What the task asks
Would you retype each of the records exactly as shown?
——————————
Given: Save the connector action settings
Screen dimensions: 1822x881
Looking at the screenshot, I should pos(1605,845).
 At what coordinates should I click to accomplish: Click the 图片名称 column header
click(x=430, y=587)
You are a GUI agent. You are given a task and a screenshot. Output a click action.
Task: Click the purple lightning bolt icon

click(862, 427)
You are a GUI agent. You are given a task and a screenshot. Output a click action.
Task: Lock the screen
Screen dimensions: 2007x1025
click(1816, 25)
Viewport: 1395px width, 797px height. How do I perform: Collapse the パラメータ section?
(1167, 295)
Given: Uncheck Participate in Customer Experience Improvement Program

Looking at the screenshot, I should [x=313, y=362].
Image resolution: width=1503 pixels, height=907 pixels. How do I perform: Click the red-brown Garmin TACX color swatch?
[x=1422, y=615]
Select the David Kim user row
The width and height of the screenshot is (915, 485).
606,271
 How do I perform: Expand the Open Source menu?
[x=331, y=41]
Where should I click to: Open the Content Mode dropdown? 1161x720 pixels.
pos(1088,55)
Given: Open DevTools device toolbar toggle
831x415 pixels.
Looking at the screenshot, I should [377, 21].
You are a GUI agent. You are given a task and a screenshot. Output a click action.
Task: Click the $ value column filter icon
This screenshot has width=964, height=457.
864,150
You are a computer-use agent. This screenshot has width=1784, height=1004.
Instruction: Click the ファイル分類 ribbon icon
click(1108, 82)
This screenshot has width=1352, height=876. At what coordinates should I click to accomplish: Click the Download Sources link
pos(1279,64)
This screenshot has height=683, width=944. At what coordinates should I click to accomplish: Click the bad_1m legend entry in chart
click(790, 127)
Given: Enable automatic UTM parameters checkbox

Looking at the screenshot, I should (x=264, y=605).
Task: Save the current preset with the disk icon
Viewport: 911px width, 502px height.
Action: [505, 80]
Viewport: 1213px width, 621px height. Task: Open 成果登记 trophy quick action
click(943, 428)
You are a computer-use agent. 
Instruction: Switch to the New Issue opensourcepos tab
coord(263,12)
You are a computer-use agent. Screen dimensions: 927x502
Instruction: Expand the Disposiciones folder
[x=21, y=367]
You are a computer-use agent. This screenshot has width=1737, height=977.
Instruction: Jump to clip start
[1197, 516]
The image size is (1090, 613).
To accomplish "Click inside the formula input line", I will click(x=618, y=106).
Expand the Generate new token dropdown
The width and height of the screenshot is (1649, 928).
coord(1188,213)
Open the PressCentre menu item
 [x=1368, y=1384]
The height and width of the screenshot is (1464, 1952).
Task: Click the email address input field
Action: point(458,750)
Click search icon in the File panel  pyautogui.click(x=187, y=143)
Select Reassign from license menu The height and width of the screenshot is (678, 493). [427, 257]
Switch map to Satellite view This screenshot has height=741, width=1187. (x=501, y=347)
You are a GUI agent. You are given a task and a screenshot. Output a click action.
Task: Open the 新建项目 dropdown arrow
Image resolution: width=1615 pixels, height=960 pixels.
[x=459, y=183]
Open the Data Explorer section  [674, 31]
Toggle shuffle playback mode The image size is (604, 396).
——————————
Answer to the problem
Given: Save the connector action settings
Screen dimensions: 1822x881
Looking at the screenshot, I should pos(1605,845).
 At what coordinates should I click to accomplish: Click the 图片名称 column header
click(x=430, y=587)
You are a GUI agent. You are given a task and a screenshot. Output a click action.
Task: Click the purple lightning bolt icon

click(862, 427)
You are a GUI agent. You are given a task and a screenshot. Output a click action.
Task: Lock the screen
Screen dimensions: 2007x1025
click(1816, 25)
Viewport: 1395px width, 797px height. How do I perform: Collapse the パラメータ section?
(1167, 295)
Given: Uncheck Participate in Customer Experience Improvement Program

Looking at the screenshot, I should [x=313, y=362].
Image resolution: width=1503 pixels, height=907 pixels. How do I perform: Click the red-brown Garmin TACX color swatch?
[x=1422, y=615]
Select the David Kim user row
The width and height of the screenshot is (915, 485).
606,271
 How do I perform: Expand the Open Source menu?
[x=331, y=41]
Where should I click to: Open the Content Mode dropdown? 1161x720 pixels.
pos(1088,55)
Given: Open DevTools device toolbar toggle
831x415 pixels.
Looking at the screenshot, I should [377, 21].
You are a GUI agent. You are given a task and a screenshot. Output a click action.
Task: Click the $ value column filter icon
This screenshot has width=964, height=457.
864,150
You are a computer-use agent. This screenshot has width=1784, height=1004.
Instruction: Click the ファイル分類 ribbon icon
click(1108, 82)
This screenshot has width=1352, height=876. At what coordinates should I click to accomplish: Click the Download Sources link
pos(1279,64)
This screenshot has height=683, width=944. At what coordinates should I click to accomplish: Click the bad_1m legend entry in chart
click(790, 127)
Given: Enable automatic UTM parameters checkbox

Looking at the screenshot, I should (x=264, y=605).
Task: Save the current preset with the disk icon
Viewport: 911px width, 502px height.
Action: [505, 80]
Viewport: 1213px width, 621px height. Task: Open 成果登记 trophy quick action
click(943, 428)
You are a computer-use agent. 
Instruction: Switch to the New Issue opensourcepos tab
coord(263,12)
You are a computer-use agent. Screen dimensions: 927x502
Instruction: Expand the Disposiciones folder
[x=21, y=367]
You are a computer-use agent. This screenshot has width=1737, height=977.
Instruction: Jump to clip start
[1197, 516]
The image size is (1090, 613).
To accomplish "Click inside the formula input line", I will click(x=618, y=106).
Expand the Generate new token dropdown
The width and height of the screenshot is (1649, 928).
coord(1188,213)
Open the PressCentre menu item
 [x=1368, y=1384]
The height and width of the screenshot is (1464, 1952).
Task: Click the email address input field
Action: point(458,750)
Click search icon in the File panel  pyautogui.click(x=187, y=143)
Select Reassign from license menu The height and width of the screenshot is (678, 493). [427, 257]
Switch map to Satellite view This screenshot has height=741, width=1187. (x=501, y=347)
You are a GUI agent. You are given a task and a screenshot. Output a click action.
Task: Open the 新建项目 dropdown arrow
Image resolution: width=1615 pixels, height=960 pixels.
[x=459, y=183]
Open the Data Explorer section  [674, 31]
Toggle shuffle playback mode The image size is (604, 396).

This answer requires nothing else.